Results 1 to 21 of 21

Thread: Best compressor here?

  1. #1
    Member
    Join Date
    Jan 2012
    Location
    Sopianae
    Posts
    32
    Thanks
    9
    Thanked 0 Times in 0 Posts

    Question Best compressor here?

    Hi, I'm a new guy here. I'm interested in data compression on PC since the last year (and as my nickname show, I like PAQ, thnks Mat Mahoney )

    So, as I new here and I am not very good at English (I still learn it), also reading over thousands of tons of topics and posts would be very difficult and tiring, I would like to ask the mastermind - if it is not a problem - to tell me, which is the best comressor program here, posted anywhere there or 'outside'.
    I mean 'Best' JUST in compression ratio. Time and hardware is not a problem for me and not interests me - just the compression ratio, the saved space on my HDD.

    The best which I've been using now is PAQ-PX-PRE (thanks Mat Mahoney again). But as I read, it was created in 2009, and now is 2012.

    Thanks!

    P.S.: Before somebody would ask - I mean a "homogen" compress under 'compression'. So I would like to compress several file-types and homogeneous files > mean in byte-code.
    Last edited by paqfan; 20th January 2012 at 23:15.

  2. #2
    Member
    Join Date
    Aug 2011
    Location
    Canada
    Posts
    113
    Thanks
    9
    Thanked 22 Times in 15 Posts
    PAQ has the best compression ratios on general data. For text, try durilca.

    The best compression ratios in the PAQ series generally come from paq8kx. I've uploaded the last version.
    Attached Files Attached Files

  3. #3
    Member
    Join Date
    Jan 2012
    Location
    Sopianae
    Posts
    32
    Thanks
    9
    Thanked 0 Times in 0 Posts
    Thank U very much. I will check it and compare it with the PX-PRE one.

    Is the PAQ serial still the best in compression ratio?

    P.S.: Which version is that uploaded one (by U) from the kx-one? The last kx version which I've got is v7.
    Last edited by paqfan; 20th January 2012 at 22:24.

  4. #4
    Member
    Join Date
    Aug 2011
    Location
    Canada
    Posts
    113
    Thanks
    9
    Thanked 22 Times in 15 Posts
    PAQ still has the best compression ratios as far as I know. I've benchmarked hundreds of programs and PAQ is almost always on top for ratios.

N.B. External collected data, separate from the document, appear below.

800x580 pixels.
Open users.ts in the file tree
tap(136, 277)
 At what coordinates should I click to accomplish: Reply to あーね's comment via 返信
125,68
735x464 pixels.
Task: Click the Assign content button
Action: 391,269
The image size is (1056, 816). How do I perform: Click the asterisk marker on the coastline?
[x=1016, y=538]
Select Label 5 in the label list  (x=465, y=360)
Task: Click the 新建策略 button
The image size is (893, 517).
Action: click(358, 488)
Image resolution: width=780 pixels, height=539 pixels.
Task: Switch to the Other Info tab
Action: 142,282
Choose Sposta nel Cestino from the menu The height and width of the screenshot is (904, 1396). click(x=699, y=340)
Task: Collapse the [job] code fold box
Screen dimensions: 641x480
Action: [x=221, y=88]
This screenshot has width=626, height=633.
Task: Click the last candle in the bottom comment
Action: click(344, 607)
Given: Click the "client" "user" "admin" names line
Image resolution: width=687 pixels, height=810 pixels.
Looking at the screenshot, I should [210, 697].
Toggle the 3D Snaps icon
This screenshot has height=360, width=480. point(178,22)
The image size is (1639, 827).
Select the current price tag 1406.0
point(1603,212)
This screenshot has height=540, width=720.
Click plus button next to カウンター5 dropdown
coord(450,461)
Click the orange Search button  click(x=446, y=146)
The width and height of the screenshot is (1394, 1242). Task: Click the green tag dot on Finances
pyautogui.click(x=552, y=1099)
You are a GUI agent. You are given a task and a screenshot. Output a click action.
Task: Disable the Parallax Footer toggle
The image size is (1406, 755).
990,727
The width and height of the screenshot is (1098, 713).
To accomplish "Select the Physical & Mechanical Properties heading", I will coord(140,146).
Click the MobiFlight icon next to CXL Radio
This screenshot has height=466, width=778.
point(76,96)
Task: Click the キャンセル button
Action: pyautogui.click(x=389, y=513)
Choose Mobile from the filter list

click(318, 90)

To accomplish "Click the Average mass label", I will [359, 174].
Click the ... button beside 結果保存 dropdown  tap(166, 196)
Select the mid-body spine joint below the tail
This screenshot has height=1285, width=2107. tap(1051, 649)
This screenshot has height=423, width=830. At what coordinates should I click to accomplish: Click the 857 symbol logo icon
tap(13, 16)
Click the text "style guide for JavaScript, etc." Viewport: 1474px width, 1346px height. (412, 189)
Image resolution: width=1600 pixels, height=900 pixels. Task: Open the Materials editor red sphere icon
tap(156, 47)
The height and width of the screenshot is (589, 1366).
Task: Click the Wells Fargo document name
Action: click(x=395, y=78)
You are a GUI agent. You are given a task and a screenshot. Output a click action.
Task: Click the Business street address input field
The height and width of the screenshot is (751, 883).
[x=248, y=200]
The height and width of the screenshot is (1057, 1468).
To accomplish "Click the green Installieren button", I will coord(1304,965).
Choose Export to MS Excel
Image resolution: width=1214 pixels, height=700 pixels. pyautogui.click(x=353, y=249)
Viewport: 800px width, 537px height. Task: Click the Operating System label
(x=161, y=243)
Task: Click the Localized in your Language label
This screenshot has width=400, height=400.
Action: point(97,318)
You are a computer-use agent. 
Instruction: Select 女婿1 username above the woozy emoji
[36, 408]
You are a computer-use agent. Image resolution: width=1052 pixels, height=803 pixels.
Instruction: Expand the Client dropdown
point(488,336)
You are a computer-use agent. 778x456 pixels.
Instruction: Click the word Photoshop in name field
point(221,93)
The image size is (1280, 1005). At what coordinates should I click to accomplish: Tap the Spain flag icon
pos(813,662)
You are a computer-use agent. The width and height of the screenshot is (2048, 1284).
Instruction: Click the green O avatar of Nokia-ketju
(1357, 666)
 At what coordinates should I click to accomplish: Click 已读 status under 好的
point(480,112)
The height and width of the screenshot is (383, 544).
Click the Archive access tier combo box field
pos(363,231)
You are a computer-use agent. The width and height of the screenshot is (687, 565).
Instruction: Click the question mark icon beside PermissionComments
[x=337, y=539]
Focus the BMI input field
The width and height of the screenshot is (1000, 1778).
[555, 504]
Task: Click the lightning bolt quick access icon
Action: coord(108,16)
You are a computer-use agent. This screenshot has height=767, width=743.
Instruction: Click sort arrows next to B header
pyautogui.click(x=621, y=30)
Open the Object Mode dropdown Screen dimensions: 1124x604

    The version of paq8kx that I uploaded is a my own 32-bit build of v7.

  5. #5
    Member
    Join Date
    Jan 2012
    Location
    Sopianae
    Posts
    32
    Thanks
    9
    Thanked 0 Times in 0 Posts
    You mean "my own" that you modifited the code?

    I also benchmarked the PAQ8 serial from the nature version to PXPRE, included versions created between 2007 and 2009. But I just tested one 2 MB file, because I do not have many time for benchmarking. Also I'm brandly new at this topic so I think it is better to leave the benchmark-work (probably saying 'waiting' is better ) for the creators and masterminds.

    Thank U againg and thanks for Mat Mahoney for PAQ every time !

    P.S.: Ops... I've had got "Out of memory" during using this paq8-kx-v7 after 120 minutes compressing 2 MB... whahaha... as I said, benhmarking, as Montecuccolini would say needs three things : time, time, and time... XD
    Last edited by paqfan; 20th January 2012 at 23:14.

  6. #6
    Member
    Join Date
    Aug 2011
    Location
    Canada
    Posts
    113
    Thanks
    9
    Thanked 22 Times in 15 Posts
    The version of paq8kx that I uploaded decreases the memory usage so that -8 works. I only modified the memory usage and added the -9 option, so the archives it creates should be compatible with paq8kx_v7.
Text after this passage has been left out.